_GIVEN TEXT_
Reyes contributed two comic vignettes to the evening, “Dead Bolivians on a Raft” and “Self-Esteem for Immigrants,” which is part of his next play, “Deporting the Divas.” The play, he said, “deals with a lot of taboos: illegal immigrants, gay identity.”

The evening of short pieces is a stylistic grab bag that runs the gamut from an energetic laundry list of American consumerism (“I’ll buy a TV! I’ll buy a bigger TV!”) to an impromptu off-road Islamic prayer session, how-to sessions on making strudel and shopping for fresh fish, plus oral histories from a 19th-Century Chinese indentured servant and a contemporary pair of boat people--one woman from Haiti, the other from Vietnam.

Charles Lu, who came on board as co-artistic director with Sandy Kenyon of WAC at the beginning of this year, is well-acquainted with the immigrant experience. French-born, the son of a Chinese stage actor and a career diplomat, he spent his growing-up years in a succession of schools all over the world.

_DATASET EXTRACT_

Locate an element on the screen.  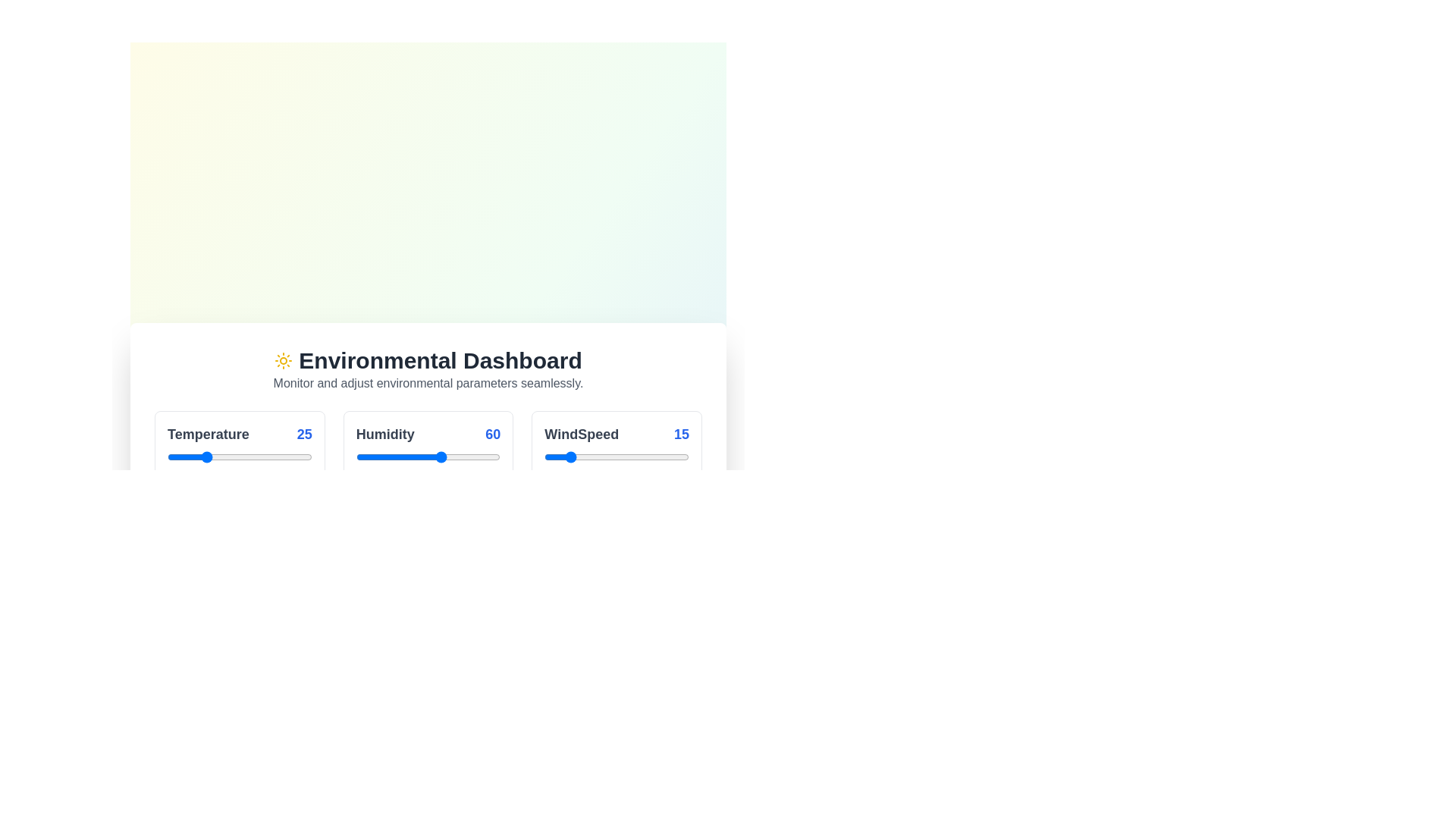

_EXERCISE BRIEF_
In the text about the evening of short pieces, with whom does Charles Lu serve as co-artistic director of WAC? Answer using only the text, not the data.

_EXPECTED OUTPUT_
Sandy Kenyon